SOUND OF FALLING: um labirinto de traumas para abrir a competição em Cannes
A segunda longa-metragem da realizadora alemã Mascha Schilinski abriu a competição em Cannes com uma crónica universalista da opressão sofrida pelas mulheres nos últimos cem anos.
Um século de traumas familiares através da vida de quatro mulheres: o filme alemão “Sound of Falling” abriu a competição de Cannes na quarta-feira, explorando uma transmissão labiríntica do sofrimento de mãe para filha.
“Estávamos interessados em mulheres que estão apenas a sobreviver em vez de viver e até onde é preciso ir para quebrar esta vontade de sobreviver”, disse à AFP a realizadora Mascha Schilinski, recordando que “gritou de alegria” quando soube que a sua segunda longa-metragem tinha sido selecionada.

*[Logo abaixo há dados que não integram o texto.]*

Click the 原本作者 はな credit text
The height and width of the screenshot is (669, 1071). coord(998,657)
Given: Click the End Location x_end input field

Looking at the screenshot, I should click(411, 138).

“Sound of Falling” (que em português significa “O Som da Queda”) passa-se numa quinta familiar isolada do mundo e da história, onde o chão de madeira range e por onde passam várias gerações, desde o início do século XX até hoje. O filme começa com a pequena Alma (Hanna Heckt), no início do século XX e segue a longa linha dos seus descendentes até Lenka (Laeni Geiseler), uma adolescente que partilha AirPods com um vizinho taciturno.

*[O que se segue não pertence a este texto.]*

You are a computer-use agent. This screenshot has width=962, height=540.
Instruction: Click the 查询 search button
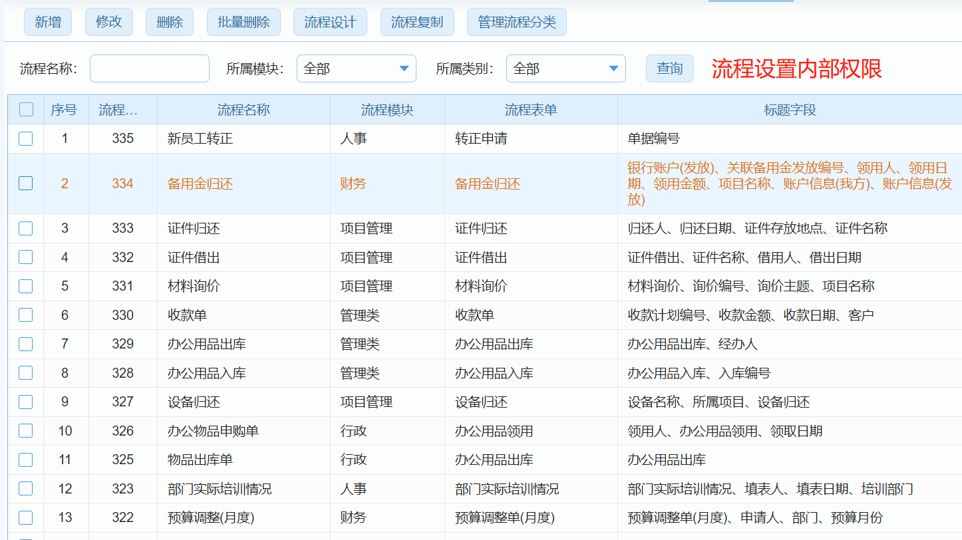coord(669,68)
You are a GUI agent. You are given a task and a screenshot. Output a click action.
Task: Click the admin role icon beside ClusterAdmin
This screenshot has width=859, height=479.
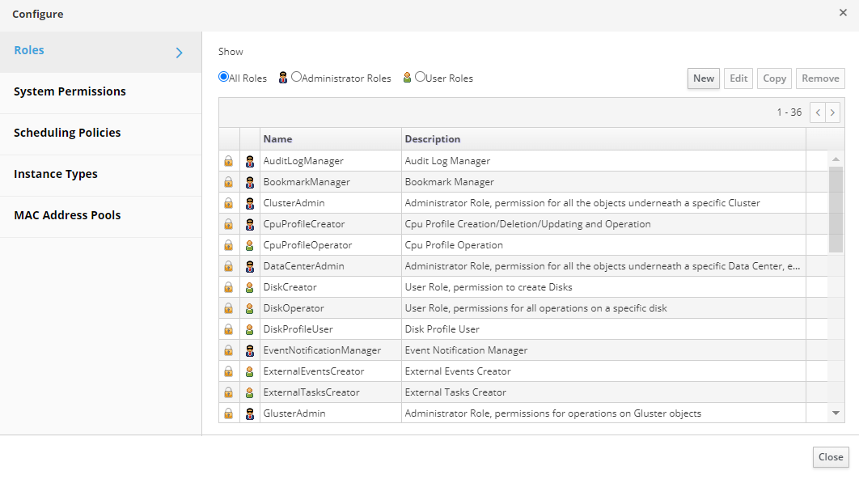click(250, 203)

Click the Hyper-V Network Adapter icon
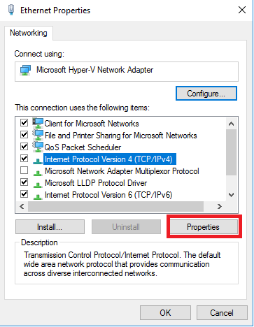25,70

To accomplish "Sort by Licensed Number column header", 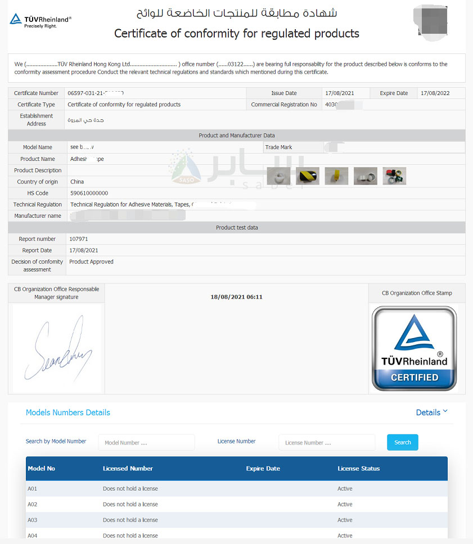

Entre estas duas épocas, desenrola-se uma imponente cartografia do assédio e da opressão que se abate sobre as mulheres.
“Muitas das mulheres deste filme não escolhem a morte, mas esta é frequentemente a única opção que lhes ocorre para se libertarem radicalmente”, observa Mascha Schilinski.
Para reconstituir estes cem anos de servidão, a sua câmara mostra sinais impercetíveis, como o tremor das mãos, e acontecimentos insignificantes que despertam ansiedades entorpecidas.

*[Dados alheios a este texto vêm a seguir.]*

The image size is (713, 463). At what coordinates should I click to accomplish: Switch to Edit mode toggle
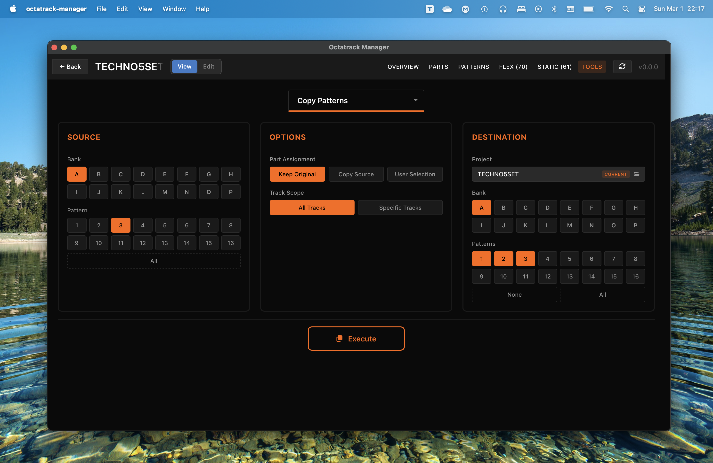209,66
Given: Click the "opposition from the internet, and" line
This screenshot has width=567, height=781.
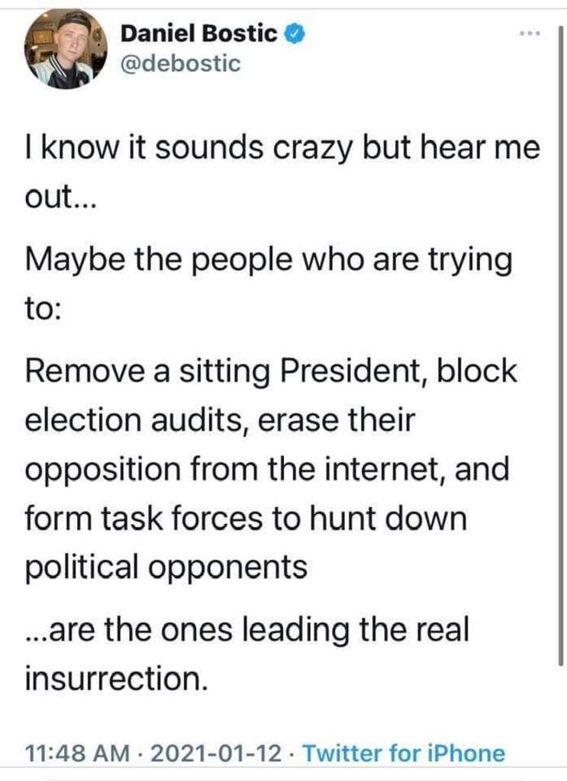Looking at the screenshot, I should point(267,470).
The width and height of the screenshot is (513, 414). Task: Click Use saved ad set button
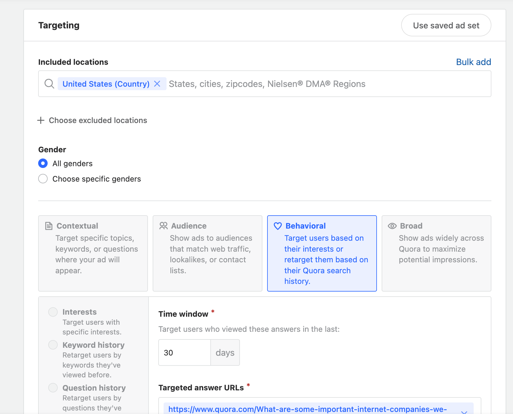pos(446,25)
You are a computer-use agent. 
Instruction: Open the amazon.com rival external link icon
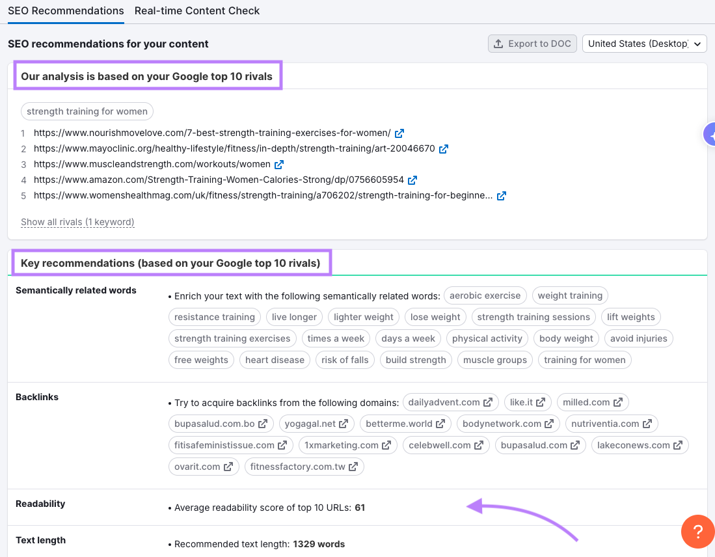coord(412,180)
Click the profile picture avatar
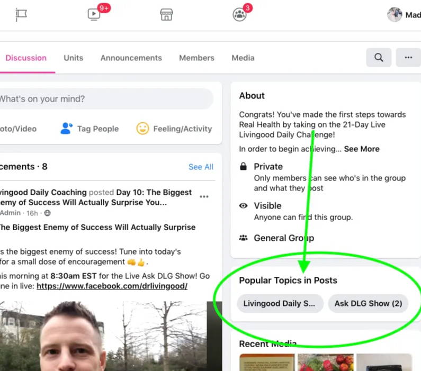The image size is (421, 371). [x=395, y=14]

A adolescente Lenka convence-se subitamente de que a sua vida é um fracasso porque não escolhe o mesmo sabor de gelado que a sua vizinha, que a fascina para além da racionalidade.
Centrado inteiramente nesta geografia íntima, “O Som da Queda” deixa de fora as convulsões políticas que marcaram a Alemanha no século XX, a divisão do país, a queda do Muro e, sobretudo, o período nazi.
Em declarações à AFP, a realizadora, de 41 anos, confirma esta tendência universalista, apesar de algumas referências subtis presentes na história.
“O filme podia ter-se passado em qualquer parte do mundo. Não era esse o nosso objetivo principal (evocar a história da Alemanha). Acima de tudo, queríamos aproximar-nos da memória transmitida pelos corpos”, explica. “Só vemos o que é realmente crucial para as raparigas na sua vida quotidiana. E é assim que vemos o que é a história”, acrescenta a realizadora.
Ao longo do filme, porém, ouve-se uma tempestade que se aproxima e que Mascha Schilinski associa ao que considera serem os perigos do nosso tempo. “Enquanto escrevíamos o filme, a história apanhou-nos com o ressurgimento da extrema-direita na Europa e o regresso da guerra, um arrepio mesmo antes de algo grande estar prestes a acontecer”, diz.
“Foi esse o sentimento que tentámos captar, porque era também o que os protagonistas sentiam. A sensação de que uma guerra está mesmo ao virar da esquina, de que está a acontecer algo para o qual ainda não temos palavras”.
No total, 22 filmes concorrem à Palma de Ouro. Os vencedores serão anunciados a 24 de maio.